The problem:
What do the lines from the one containing "Open the 物流查询 tab" through the end of the entries say? Quote them exactly, and only them.

Material to process:

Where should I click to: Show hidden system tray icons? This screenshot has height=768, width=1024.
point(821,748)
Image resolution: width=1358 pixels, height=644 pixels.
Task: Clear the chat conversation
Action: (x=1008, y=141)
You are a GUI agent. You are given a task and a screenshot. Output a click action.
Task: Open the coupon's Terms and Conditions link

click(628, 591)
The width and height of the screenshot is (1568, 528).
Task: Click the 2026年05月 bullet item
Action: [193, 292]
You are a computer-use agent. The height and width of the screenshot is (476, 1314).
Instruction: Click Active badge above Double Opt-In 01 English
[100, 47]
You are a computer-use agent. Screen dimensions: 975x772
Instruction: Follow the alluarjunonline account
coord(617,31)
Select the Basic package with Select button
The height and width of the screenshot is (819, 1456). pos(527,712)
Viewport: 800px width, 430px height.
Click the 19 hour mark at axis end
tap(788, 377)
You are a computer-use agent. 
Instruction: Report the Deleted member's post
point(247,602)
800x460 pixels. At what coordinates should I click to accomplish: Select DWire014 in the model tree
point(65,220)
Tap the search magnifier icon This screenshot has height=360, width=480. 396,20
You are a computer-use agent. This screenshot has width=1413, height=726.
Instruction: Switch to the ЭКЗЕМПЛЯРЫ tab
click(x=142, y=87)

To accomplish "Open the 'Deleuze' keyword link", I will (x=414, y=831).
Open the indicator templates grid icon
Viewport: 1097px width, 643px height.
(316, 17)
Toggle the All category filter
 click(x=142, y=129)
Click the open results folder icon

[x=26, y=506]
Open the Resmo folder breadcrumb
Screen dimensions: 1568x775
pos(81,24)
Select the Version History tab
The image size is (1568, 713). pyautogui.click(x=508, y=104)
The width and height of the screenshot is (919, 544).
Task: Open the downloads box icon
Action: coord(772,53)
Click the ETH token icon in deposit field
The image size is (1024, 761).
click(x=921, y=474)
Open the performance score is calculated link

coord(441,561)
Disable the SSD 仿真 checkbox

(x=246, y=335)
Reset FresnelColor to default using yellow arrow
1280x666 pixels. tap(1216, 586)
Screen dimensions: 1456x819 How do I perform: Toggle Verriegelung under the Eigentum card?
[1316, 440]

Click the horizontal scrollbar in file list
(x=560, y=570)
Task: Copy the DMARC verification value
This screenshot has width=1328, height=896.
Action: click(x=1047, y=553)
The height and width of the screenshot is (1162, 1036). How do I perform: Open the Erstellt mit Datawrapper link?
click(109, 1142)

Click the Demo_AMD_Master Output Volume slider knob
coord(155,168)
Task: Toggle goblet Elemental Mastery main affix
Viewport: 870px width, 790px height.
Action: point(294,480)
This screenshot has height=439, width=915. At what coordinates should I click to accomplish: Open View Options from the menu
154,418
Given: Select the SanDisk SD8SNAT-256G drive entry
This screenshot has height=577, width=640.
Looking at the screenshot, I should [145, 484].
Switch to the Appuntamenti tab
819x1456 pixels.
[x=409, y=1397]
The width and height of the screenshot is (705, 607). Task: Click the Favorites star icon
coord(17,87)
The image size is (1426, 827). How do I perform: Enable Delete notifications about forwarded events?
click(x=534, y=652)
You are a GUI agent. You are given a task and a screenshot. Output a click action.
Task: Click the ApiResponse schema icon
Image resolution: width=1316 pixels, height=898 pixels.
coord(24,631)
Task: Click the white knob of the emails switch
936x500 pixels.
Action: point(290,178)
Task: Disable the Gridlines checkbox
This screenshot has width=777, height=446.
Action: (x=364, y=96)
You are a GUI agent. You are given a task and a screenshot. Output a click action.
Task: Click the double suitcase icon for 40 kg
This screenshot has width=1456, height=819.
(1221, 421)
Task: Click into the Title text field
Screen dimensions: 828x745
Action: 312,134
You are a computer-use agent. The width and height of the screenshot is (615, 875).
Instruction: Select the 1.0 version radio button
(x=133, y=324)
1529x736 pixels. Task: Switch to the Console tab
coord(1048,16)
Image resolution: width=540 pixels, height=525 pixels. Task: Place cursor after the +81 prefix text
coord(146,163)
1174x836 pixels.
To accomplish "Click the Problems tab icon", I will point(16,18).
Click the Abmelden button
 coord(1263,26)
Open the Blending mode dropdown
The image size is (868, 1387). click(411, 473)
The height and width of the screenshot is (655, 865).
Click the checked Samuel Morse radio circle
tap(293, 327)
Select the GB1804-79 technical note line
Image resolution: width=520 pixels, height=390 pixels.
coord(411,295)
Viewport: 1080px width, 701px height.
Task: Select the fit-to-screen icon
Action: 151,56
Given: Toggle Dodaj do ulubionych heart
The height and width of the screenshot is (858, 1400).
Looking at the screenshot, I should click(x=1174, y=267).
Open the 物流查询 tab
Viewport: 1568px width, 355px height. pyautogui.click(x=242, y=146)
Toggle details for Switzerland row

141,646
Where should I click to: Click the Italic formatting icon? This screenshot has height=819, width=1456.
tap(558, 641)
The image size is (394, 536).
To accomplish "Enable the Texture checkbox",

Task result:
Open the 物流查询 tab
Viewport: 1568px width, 355px height. pyautogui.click(x=242, y=146)
Toggle details for Switzerland row

141,646
Where should I click to: Click the Italic formatting icon? This screenshot has height=819, width=1456.
tap(558, 641)
The image size is (394, 536).
To accomplish "Enable the Texture checkbox",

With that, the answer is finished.